#### Your objective
Without including any images, set down the records below exactly.

————————

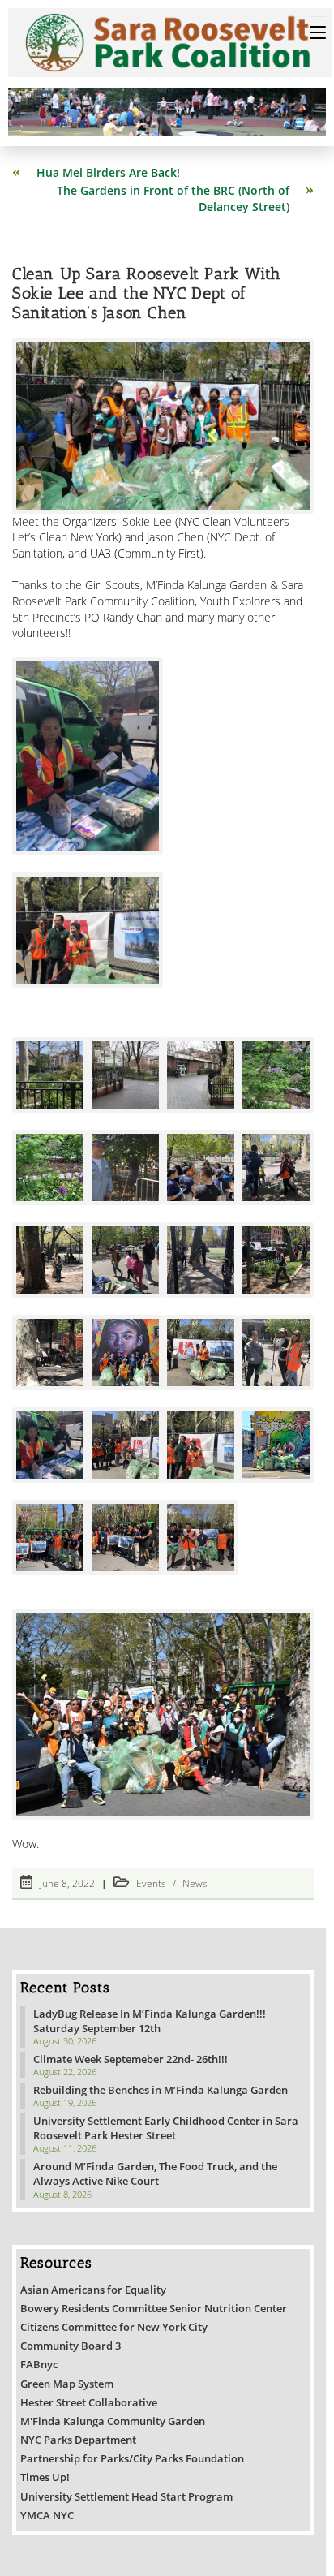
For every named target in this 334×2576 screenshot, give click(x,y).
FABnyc (39, 2364)
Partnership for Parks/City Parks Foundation (132, 2458)
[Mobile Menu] (318, 33)
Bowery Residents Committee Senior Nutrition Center (153, 2308)
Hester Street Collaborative (88, 2402)
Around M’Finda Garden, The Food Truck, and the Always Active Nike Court (155, 2173)
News (195, 1883)
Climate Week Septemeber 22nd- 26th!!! (130, 2059)
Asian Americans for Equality (93, 2289)
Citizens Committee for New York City (114, 2327)
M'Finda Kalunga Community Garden (112, 2421)
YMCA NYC (47, 2515)
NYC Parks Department (78, 2439)
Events (151, 1883)
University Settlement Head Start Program (126, 2496)
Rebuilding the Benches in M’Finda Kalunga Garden (160, 2090)
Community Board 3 (70, 2345)
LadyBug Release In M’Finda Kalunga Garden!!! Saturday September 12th (149, 2020)
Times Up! (45, 2477)
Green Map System (66, 2383)
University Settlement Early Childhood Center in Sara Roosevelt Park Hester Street (165, 2128)
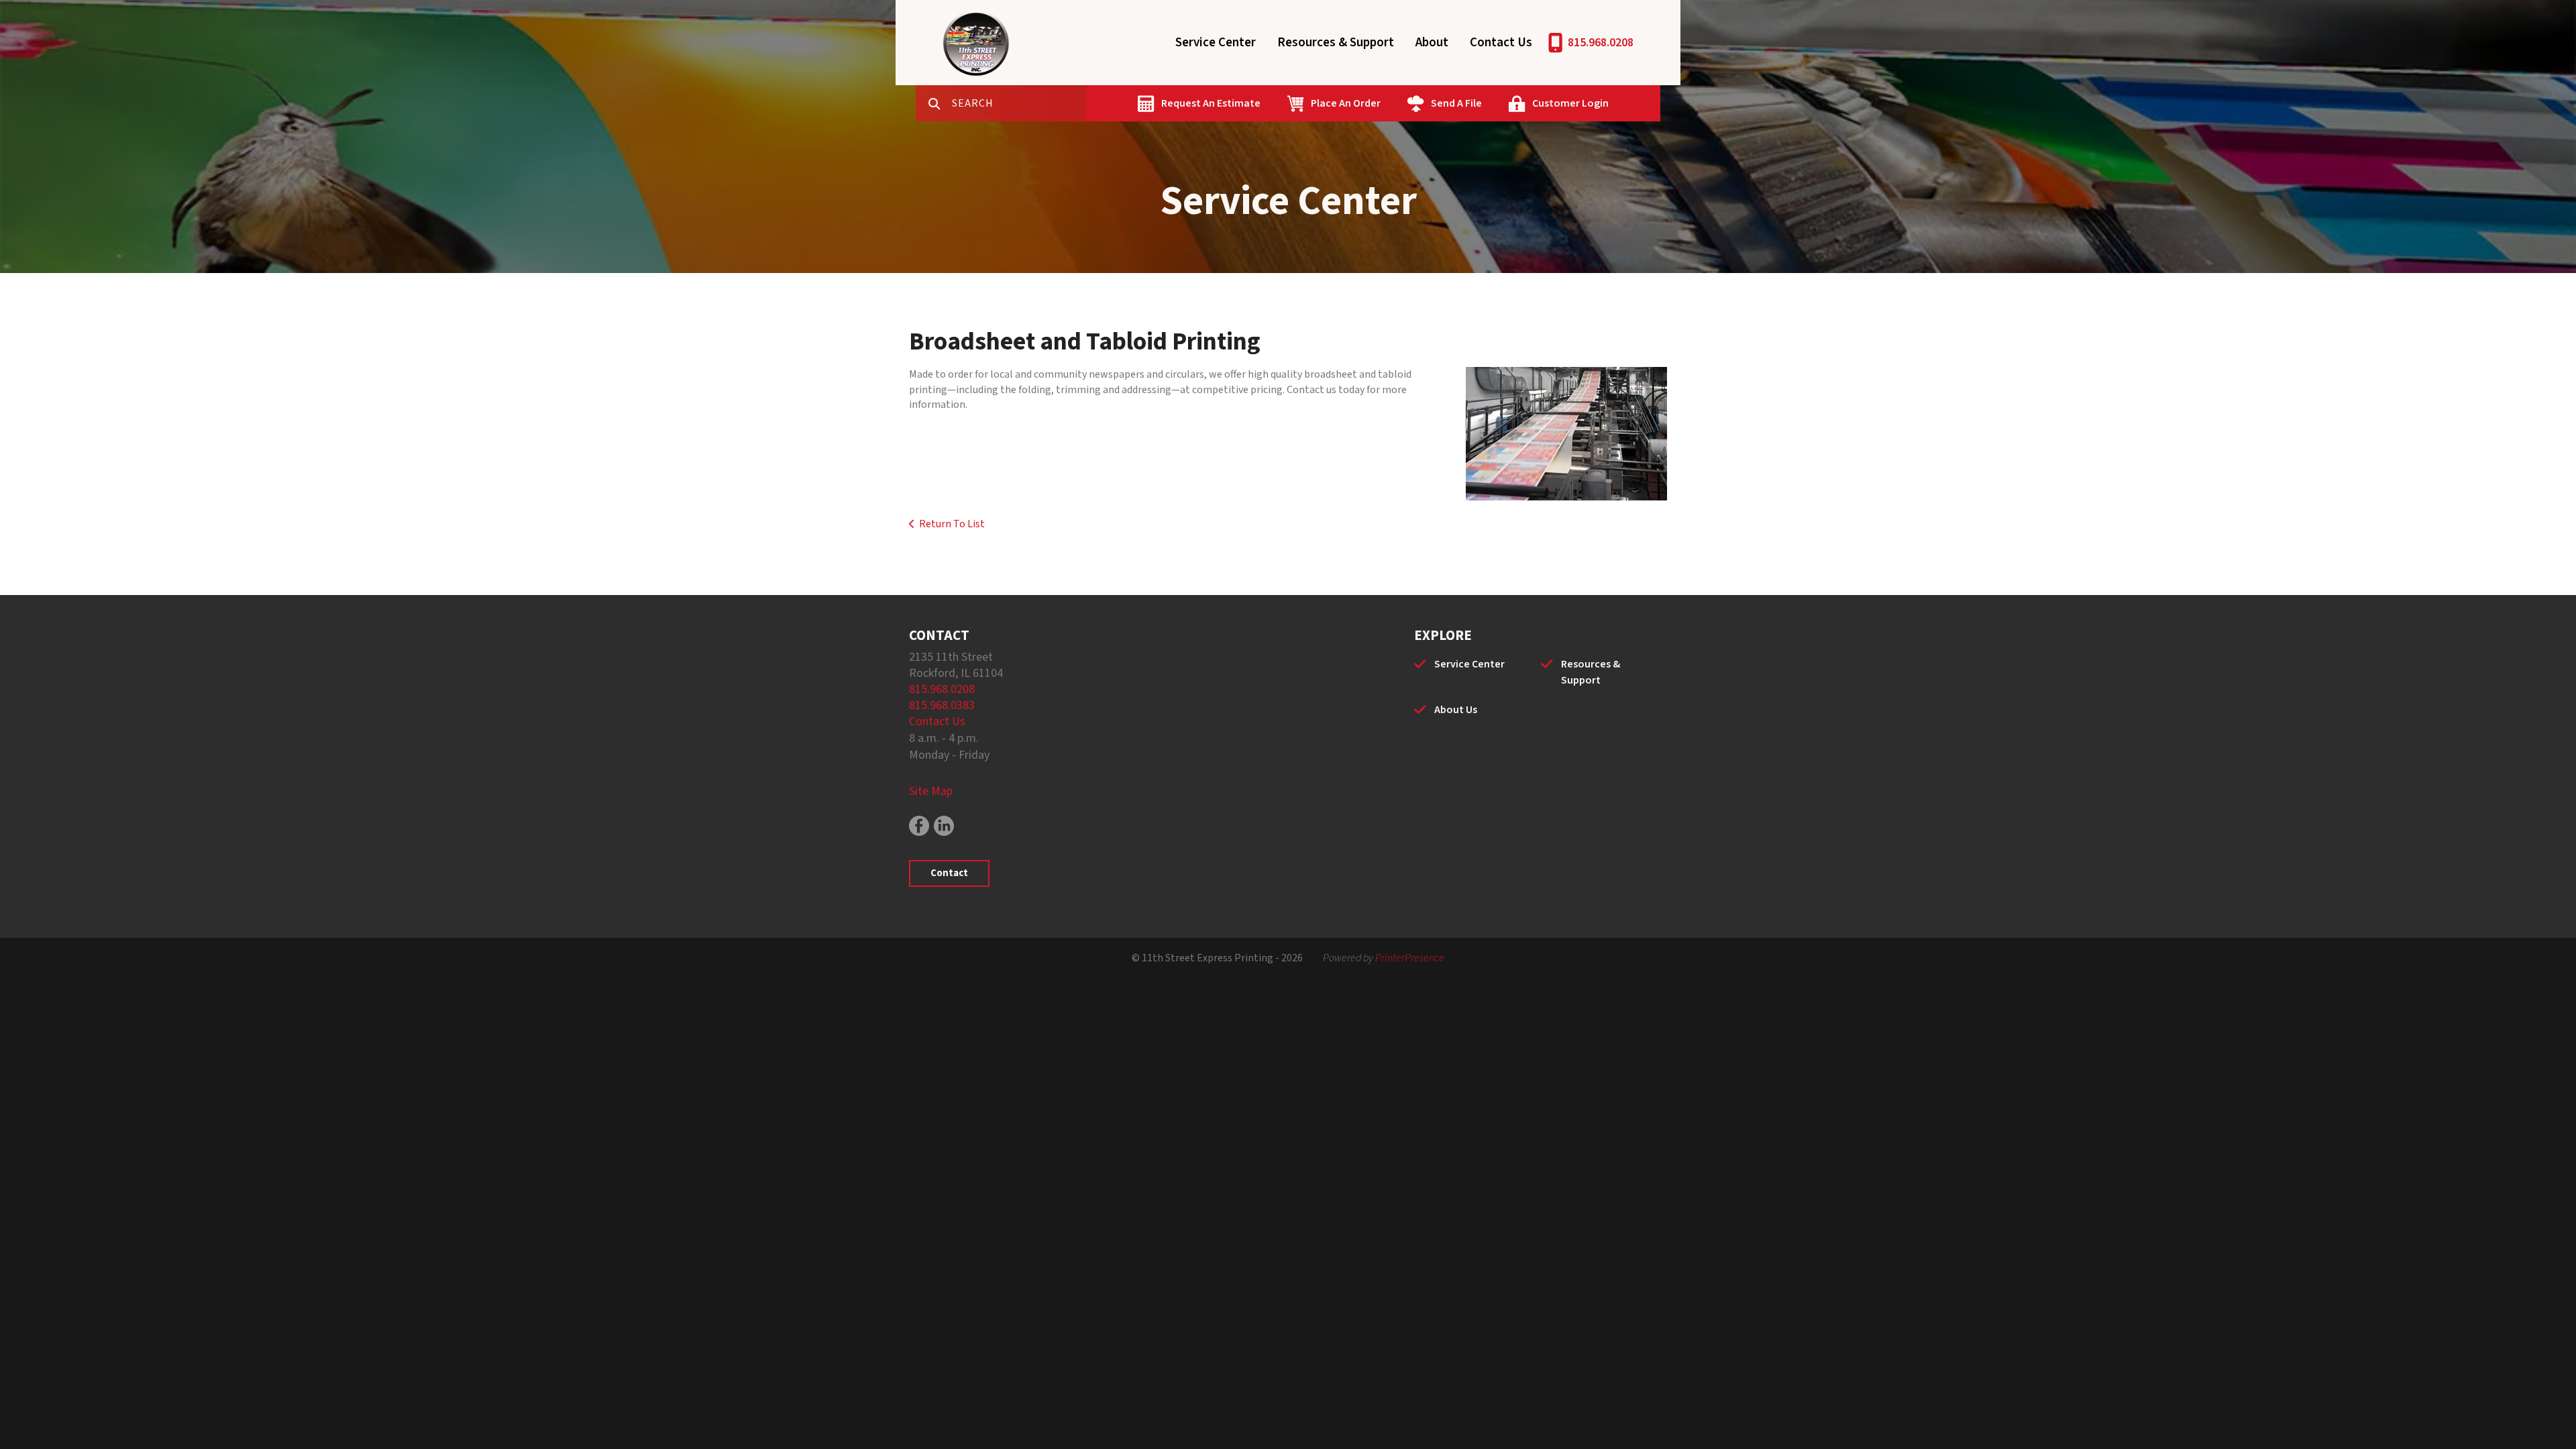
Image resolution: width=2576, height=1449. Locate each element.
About (1431, 43)
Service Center (1215, 43)
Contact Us (1501, 43)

————————

#### Answer to this exercise
For every named target in this 334×2576 screenshot, give click(x,y).
FABnyc (39, 2364)
Partnership for Parks/City Parks Foundation (132, 2458)
[Mobile Menu] (318, 33)
Bowery Residents Committee Senior Nutrition Center (153, 2308)
Hester Street Collaborative (88, 2402)
Around M’Finda Garden, The Food Truck, and the Always Active Nike Court (155, 2173)
News (195, 1883)
Climate Week Septemeber 22nd- 26th!!! (130, 2059)
Asian Americans for Equality (93, 2289)
Citizens Committee for New York City (114, 2327)
M'Finda Kalunga Community Garden (112, 2421)
YMCA NYC (47, 2515)
NYC Parks Department (78, 2439)
Events (151, 1883)
University Settlement Head Start Program (126, 2496)
Rebuilding the Benches in M’Finda Kalunga Garden (160, 2090)
Community Board 3 (70, 2345)
LadyBug Release In M’Finda Kalunga Garden!!! Saturday September 12th (149, 2020)
Times Up! (45, 2477)
Green Map System (66, 2383)
University Settlement Early Childhood Center in Sara Roosevelt Park Hester Street (165, 2128)
Image resolution: width=2576, height=1449. Locate each element.
About (1431, 43)
Service Center (1215, 43)
Contact Us (1501, 43)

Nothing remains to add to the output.